**** Task inputs

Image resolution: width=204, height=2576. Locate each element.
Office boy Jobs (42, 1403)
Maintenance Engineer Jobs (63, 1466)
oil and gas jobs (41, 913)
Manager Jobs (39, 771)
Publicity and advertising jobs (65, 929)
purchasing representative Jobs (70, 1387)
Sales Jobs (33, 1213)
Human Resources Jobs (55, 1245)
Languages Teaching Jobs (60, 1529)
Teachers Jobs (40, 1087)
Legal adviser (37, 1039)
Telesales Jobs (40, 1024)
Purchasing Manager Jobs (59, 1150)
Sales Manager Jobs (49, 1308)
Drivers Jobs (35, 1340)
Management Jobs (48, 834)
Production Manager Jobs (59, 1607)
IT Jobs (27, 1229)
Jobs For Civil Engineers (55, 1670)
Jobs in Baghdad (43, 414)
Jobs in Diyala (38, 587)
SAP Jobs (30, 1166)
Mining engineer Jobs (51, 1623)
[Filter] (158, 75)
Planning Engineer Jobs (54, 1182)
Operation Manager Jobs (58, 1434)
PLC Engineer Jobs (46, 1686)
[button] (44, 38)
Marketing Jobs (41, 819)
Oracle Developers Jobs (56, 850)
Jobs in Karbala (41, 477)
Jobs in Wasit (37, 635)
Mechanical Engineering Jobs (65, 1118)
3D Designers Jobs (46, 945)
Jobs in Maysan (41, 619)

********

#### Your goal
With no line omitted, copy all the data exactly.

#### Exercise solution
Image resolution: width=204, height=2576. Locate each element.
Office boy Jobs (42, 1403)
Maintenance Engineer Jobs (63, 1466)
oil and gas jobs (41, 913)
Manager Jobs (39, 771)
Publicity and advertising jobs (65, 929)
purchasing representative Jobs (70, 1387)
Sales Jobs (33, 1213)
Human Resources Jobs (55, 1245)
Languages Teaching Jobs (60, 1529)
Teachers Jobs (40, 1087)
Legal adviser (37, 1039)
Telesales Jobs (40, 1024)
Purchasing Manager Jobs (59, 1150)
Sales Manager Jobs (49, 1308)
Drivers Jobs (35, 1340)
Management Jobs (48, 834)
Production Manager Jobs (59, 1607)
IT Jobs (27, 1229)
Jobs For Civil Engineers (55, 1670)
Jobs in Baghdad (43, 414)
Jobs in Diyala (38, 587)
SAP Jobs (30, 1166)
Mining engineer Jobs (51, 1623)
[Filter] (158, 75)
Planning Engineer Jobs (54, 1182)
Operation Manager Jobs (58, 1434)
PLC Engineer Jobs (46, 1686)
[button] (44, 38)
Marketing Jobs (41, 819)
Oracle Developers Jobs (56, 850)
Jobs in Karbala (41, 477)
Jobs in Wasit (37, 635)
Mechanical Engineering Jobs (65, 1118)
3D Designers Jobs (46, 945)
Jobs in Maysan (41, 619)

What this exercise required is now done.